CML is a clonal stem cell disorder characterized by uncontrolled and dysregulated proliferation of granulocytes. The symptoms during presentation include weakness, loss of weight, anemia, and splenomegaly; but most of the times, more than 50% of patients are asymptomatic and are diagnosed on routine blood tests performed. Most of the CML patients are diagnosed during the early phase known as the CP.[4]

Most of the CML cases have the characteristic t(9,22) that is Philadelphia (Ph) chromosome. This reciprocal translocation juxtaposes the c-abl oncogene 1 (ABL1) gene on chromosome 9 with the breakpoint cluster region (BCR) gene on chromosome 22, generating the BCR-ABL1 fusion oncogene. The phenomenon of acquisition of the Ph chromosome harboring the BCR-ABL1 oncogene is known to be the instigating event in the onset of CML-CP. However, there is another argument that clonal evolution of hematopoiesis may be initiated even before the acquisition of the Ph chromosome. Evidence suggests that this acquisition of BCR-ABL1 oncogene bestows the single HSC that harbors the Ph chromosome with a proliferative advantage leading to aberrant gene expression and cellular differentiation as against the normal cells, thereby steering the expansion of the myeloid compartment.[2]

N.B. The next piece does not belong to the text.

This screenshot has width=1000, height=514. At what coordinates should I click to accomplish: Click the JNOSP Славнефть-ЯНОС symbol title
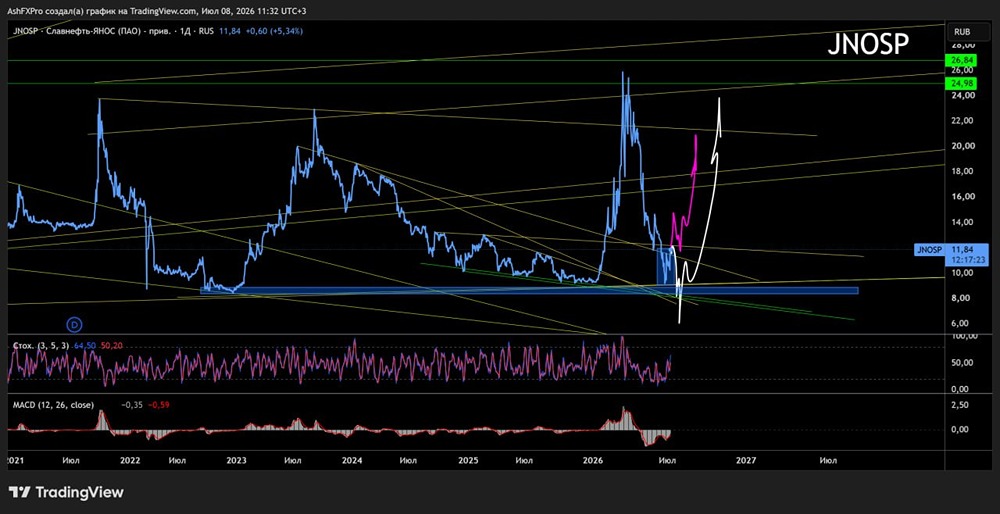(x=90, y=31)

Most CML-CP patients are receiving tyrosine kinase inhibitors as the treatment. The first drug to be developed was imatinib. During the first 2 years progression to advanced disease is extremely low with the use of imatinib. However, we can see two types of responses for the therapy, primary resistance that is failure to respond to imatinib and few other patients respond initially and later lose response (secondary resistance). The patients in CML-CP resistance to imatinib are still not clearly understood. CML patients progress from CP to advanced phase which is divided into accelerated and blastic phase. In the accelerated phase, patients may still respond to treatment for some months or sometimes years. The median survival of patients in blastic phase is approximately 6 months. Some patients without accelerated phase can progress directly to blastic phase.[3]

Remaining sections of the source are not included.